W Bielsku-Białej obie strony z niedosytem

To był bardzo interesujący, szybki mecz, ale graczom obu zespołów nie udało się trafić do siatki.


Szkoleniowcy drużyny z Bielska-Białej zdecydowali się na zmianę wyjściowego ustawienia w stosunku do meczu z GKS-em Katowice. I to na dość newralgicznej pozycji, bo między słupkami.

Michal Pesković, który w sobotnim starciu przy Bukowej popełnił fatalny błąd, usiadł na ławce rezerwowych, a w wyjściowym składzie „górali” pojawił się Martin Polaczek. I już w pierwszej minucie słowacki golkiper musiał się wykazać. Tyszanie zaskoczyli bowiem gospodarzy szybką akcją i przed znakomitą szansą na zdobycie gola stanął Gracjan Jaroch. Przegrał jednak pomocnik GKS-u pojedynek z Polaczkiem.

Od pierwszych minut starcia pod Klimczokiem czuć było, że kibiców czeka dobre spotkanie. Tempo spotkania było bardzo wysokie i do przerwy to zespół gości był stroną przeważającą. Brakowało jednak podopiecznym trenera Artura Derbina konkretów w rozegraniu poszczególnych akcji. Im bliżej było bielskiej bramki, tym zawodnicy gości zachowywali się gorzej. Podobnie było tuż po przerwie, choć trzeba najpierw zaznaczyć stuprocentową sytuację, jaką miało Podbeskidzie.

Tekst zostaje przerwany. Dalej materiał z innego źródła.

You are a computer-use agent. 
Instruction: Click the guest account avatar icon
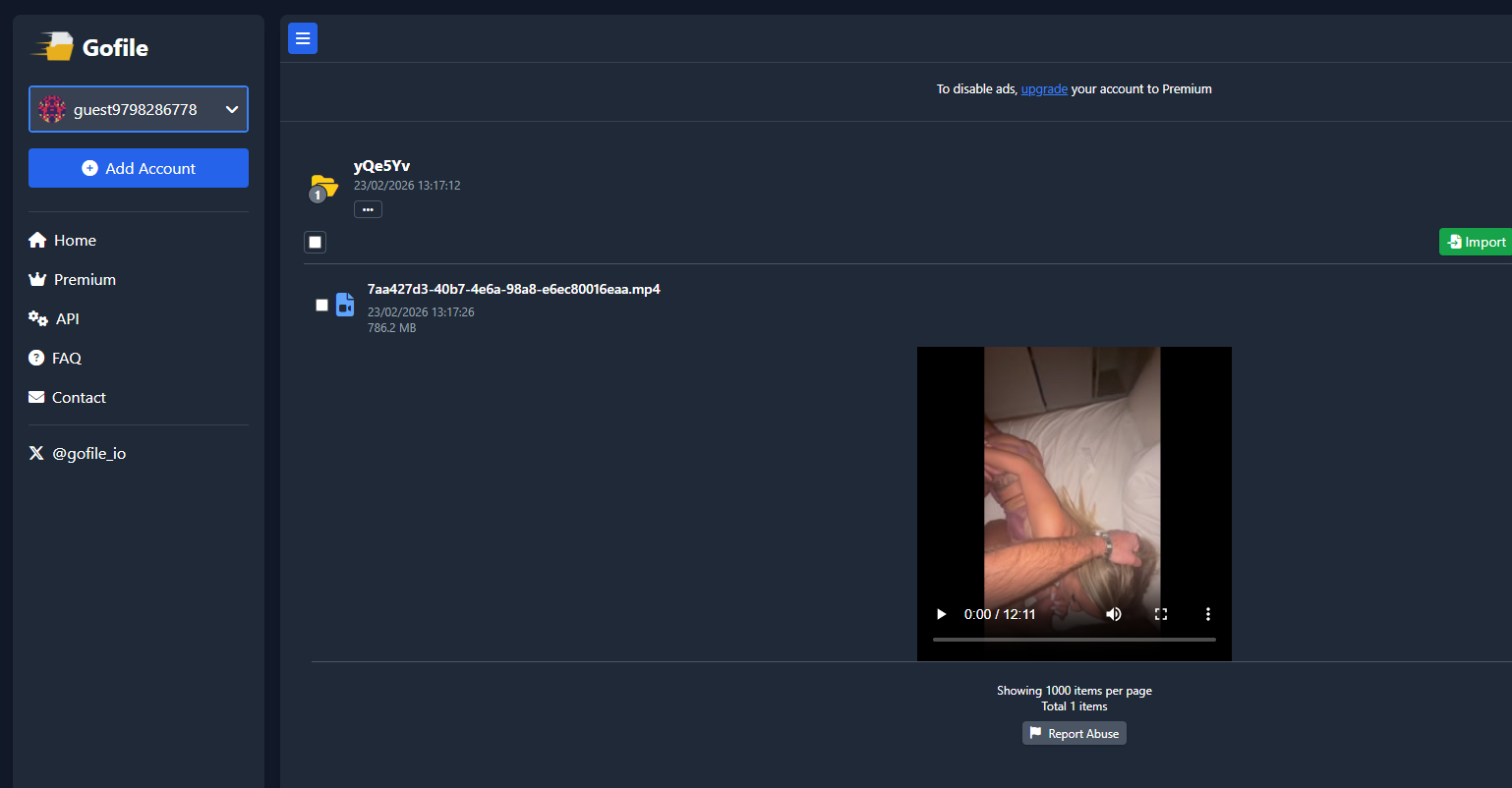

Znakomicie na lewym skrzydle zachował się Goku Roman, który w prosty sposób ograł rywala i dostarczył piłkę w pole karne. Kamil Biliński umiejętnie ściągnął na siebie dwóch obrońców i futbolówka poszybowała wprost do Marko Roginicia. Trudno powiedzieć, co chorwacki napastnik chciał w tej sytuacji zrobić. Wystarczyło odpowiednio zaatakować piłkę głową, a Konrad Jałocha nie miałby najmniejszych szans na skuteczną interwencję. Tymczasem Roginić próbował zagrać nogą i to była koszmarna w skutkach decyzja, bo piłka poszybowała wysoko nad poprzeczką.

Niedługo potem futbolówka wylądowała w siatce Podbeskidzia. Najpierw było dośrodkowanie z rzutu wolnego, a następnie zgranie przed bramkę, gdzie znajdował się Nemanja Nedić. Środkowy obrońca z Czarnogóry nie miał większych problemów z tym, by trafić do siatki, ale arbiter asystent uniósł chorągiewkę w górę. Trzeba przyznać, że sędzia zachował rewolucyjną czujność, bo powtórki z VAR-u wykazały, że zdobywca gola znalazł się wręcz na centymetrowym spalonym. Podbeskidzie miało zatem w tej sytuacji sporo szczęścia.

Cały czas, obserwując to spotkanie, można było odnieść wrażenie, że coś się wydarzy. W miarę upływu czasu pojawiło się jednak zmęczenie i więcej błędów w obu zespołach, ale przeciwnik nie był w stanie tego wykorzystać. Ostatecznie oba zespoły podzieliły się punktami i pozostają bez zwycięstwa w nowym sezonie.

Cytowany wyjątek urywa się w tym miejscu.